Moki is the deuteragonist of Disney's 1970 live-action film King of the Grizzlies. He is a Cree Indian who works for his army commanding officer and admires Wahb.
He is portrayed by the late John Yesno.
Moki, a Cree Indian in the late 19th-century West, works as a foreman on the ranch belonging to his former Army commanding officer, Colonel Pierson. Moki wears the sign of the tribal totem on his hand--a four-toed track, the mark of the grizzly bear.A grizzly bear invades Pierson's land and kills a steer, and Pierson shoots the bear and one of her cubs, missing the other. The surviving cub falls over a cliff and into a river and is swept downstream. Moki searches for the cub and learns that it has only four toes on one of its feet. He names it Wahb, which means four-toed grizzly, captures the bear, and sets him free on the outskirts of Pierson's land. Wahb survives and grows to maturity. At 3 years of age, Wahb appears and frightens a ranch hand, whereupon Pierson orders Moki to trap the bear; but Wahb avoids capture. Several years later, Moki encounters Wahb in the mountains.

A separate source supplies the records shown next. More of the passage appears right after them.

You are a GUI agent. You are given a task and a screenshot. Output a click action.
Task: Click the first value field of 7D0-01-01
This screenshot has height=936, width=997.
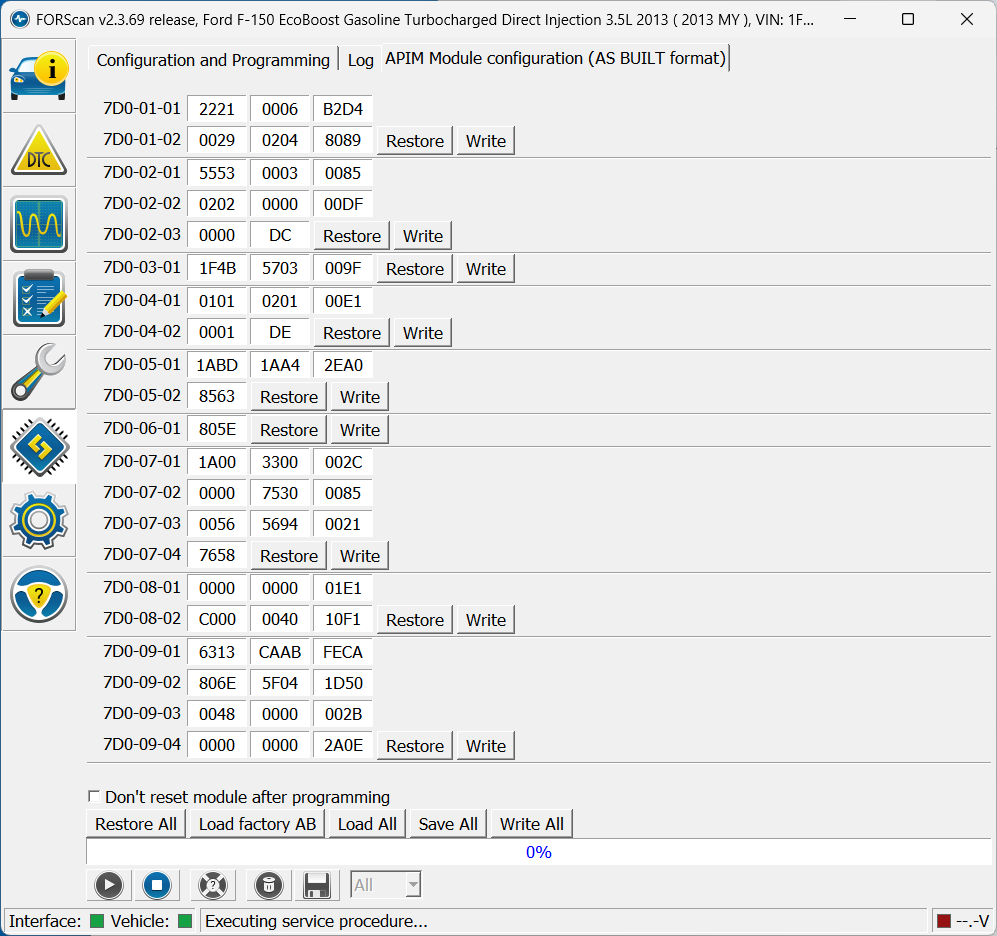[x=216, y=109]
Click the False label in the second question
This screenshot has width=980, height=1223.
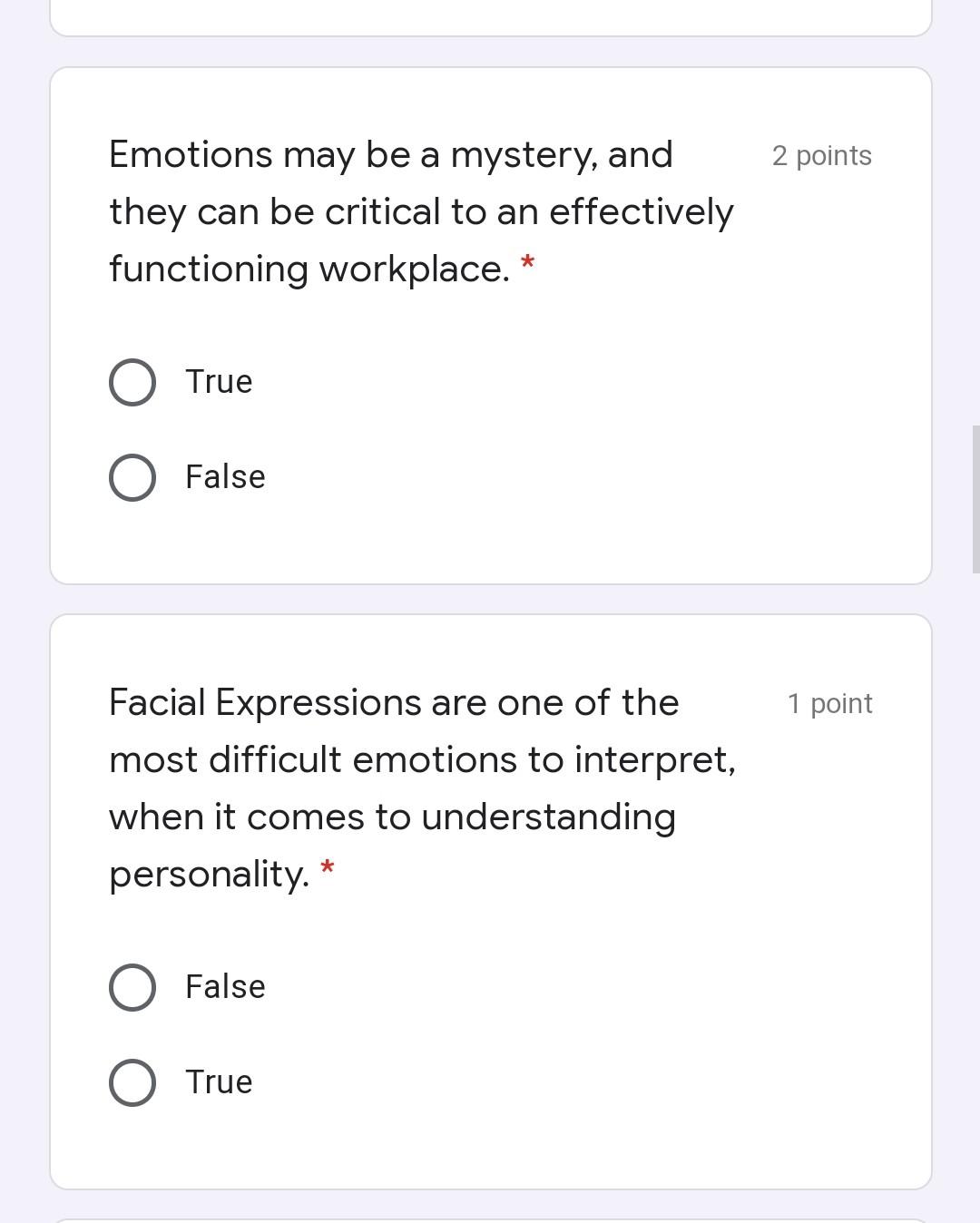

As the bear does not harm him, Moki concludes that a mystical tie binds Wahb's destiny with his own. Wahb reappears on the Pierson ranch at roundup time and stampedes the cattle. Pierson sets out to kill Wahb, but the wily bear doubles back and begins to track his pursuer. Moki attempts to warn Pierson of his danger but to no avail. Pierson meets the bear head on; his horse rears and Pierson is thrown. Wahb is about to attack Pierson when Moki intervenes and makes the Cree sign of friendship to the bear, causing him to lumber off. Pierson raises his rifle to shoot, but Moki stops him when he notices Wahb scratching a mark on a nearby tree. Moki interprets the tree-marking as a sign that the bear will never again return to Pierson's.